=== Textabschnitt ===
Analyse Abgehörte Bundeswehr-Beratung: Deutschland plant Zerstörung der Krim-Brücke
“Versuche, um Antworten herumzukommen, werden als Schuldeingeständnis gewertet”, zitierte das Medium des regierungsnahen Ströer-Konzerns hierzu “Moskaus Außenamtssprecherin” Maria Sacharowa. Die Brisanz der Enthüllung wird dabei heruntergespielt. Im Gespräch gehe es darum, ob Taurus-Raketen theoretisch technisch in der Lage wären, die von Russland gebaute Brücke zur Halbinsel Krim zu zerstören.
Es wurde im T-Online -Artikel auch fälschlicherweise behauptet, dass die RT -Chefin Margarita Simonjan nichts dazu gesagt habe, wie sie an die Audioaufnahme gekommen sei. Sie hat dies in ihrer ersten Veröffentlichung unmissverständlich zu erkennen gegeben, nämlich dass ihr der Mitschnitt von den Spezialdiensten zugespielt wurde – eine übliche Praxis auch der westlichen Medien, die stets ihre “Quellen” bei den Geheimdiensten haben. Erst recht gilt dies für T-Online , das seinen Themenschwerpunkt in der Ausspähung mutmaßlicher Kreml-Agenten oder inländischer Regierungsgegner hat. Dazu schrieb Simonjan Folgendes:
“Etwas sehr Interessantes wurde mir von Kameraden mit Schulterklappen übermittelt, gerade an dem Tag, an dem Scholz sagte, dass die NATO nicht in den ukrainischen Konflikt involviert sei und nicht sein werde.”
=== Bereitgestellte Daten ===
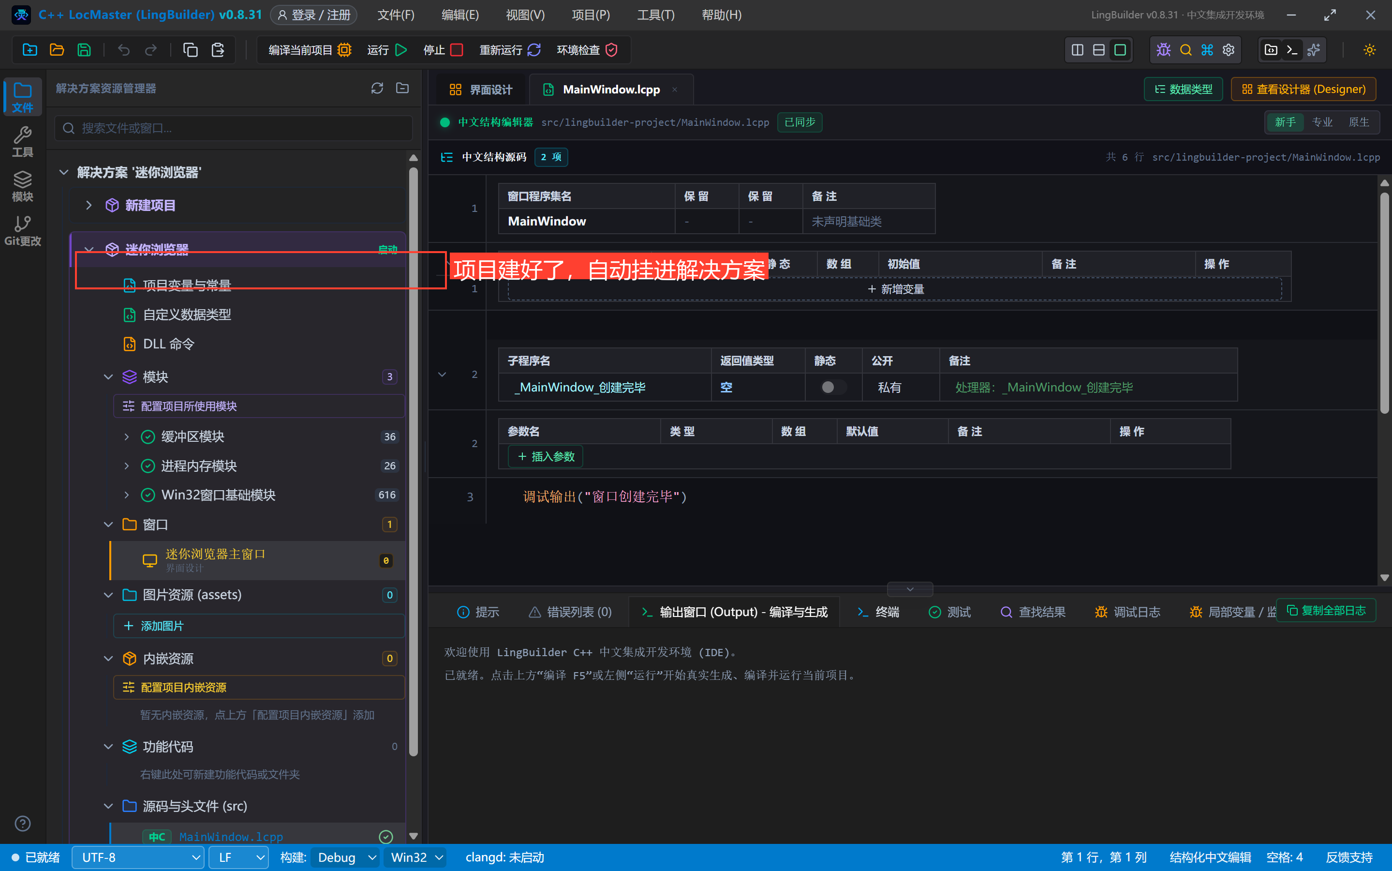Switch editor mode to 专业
This screenshot has height=871, width=1392.
click(x=1322, y=122)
===
Zu erledigende Aufgaben:
1. Worum geht es laut dem Text über die abgehörte Bundeswehr-Beratung in dem Gespräch?
2. Übernehmen Sie aus dem Text über die abgehörte Bundeswehr-Beratung die Passage von „Analyse Abgehörte Bundeswehr-Beratung: Deutschland“ bis „Krim zu zerstören.“ wortgetreu.
3. Schreiben Sie den Text über die abgehörte Bundeswehr-Beratung im Anschluss an seinen letzten Satz weiter.
Die Daten sind hierfür ohne Belang.

Lösungen der Aufgaben:
1. Darum, ob Taurus-Raketen theoretisch technisch in der Lage wären, die von Russland gebaute Brücke zur Halbinsel Krim zu zerstören.

2.
Analyse Abgehörte Bundeswehr-Beratung: Deutschland plant Zerstörung der Krim-Brücke
“Versuche, um Antworten herumzukommen, werden als Schuldeingeständnis gewertet”, zitierte das Medium des regierungsnahen Ströer-Konzerns hierzu “Moskaus Außenamtssprecherin” Maria Sacharowa. Die Brisanz der Enthüllung wird dabei heruntergespielt. Im Gespräch gehe es darum, ob Taurus-Raketen theoretisch technisch in der Lage wären, die von Russland gebaute Brücke zur Halbinsel Krim zu zerstören.

3.
Ansonsten haben die deutschen Medien die Nachricht über die ziemlich ausgereiften deutschen Angriffsdebatten erst zur späteren Stunde aufgegriffen – die Hauptmeldung des Tages war für sie die Beerdigung des Kreml-Gegners Alexei Nawalny in Moskau und nicht ein möglicher Casus Belli im Konflikt mit einer Nuklear-Supermacht. Nur das Portal Merkur widmete dem Thema etwas früher als andere Medien einen Artikel, der sich hauptsächlich mit den russischen Reaktionen auf die Enthüllung befasste.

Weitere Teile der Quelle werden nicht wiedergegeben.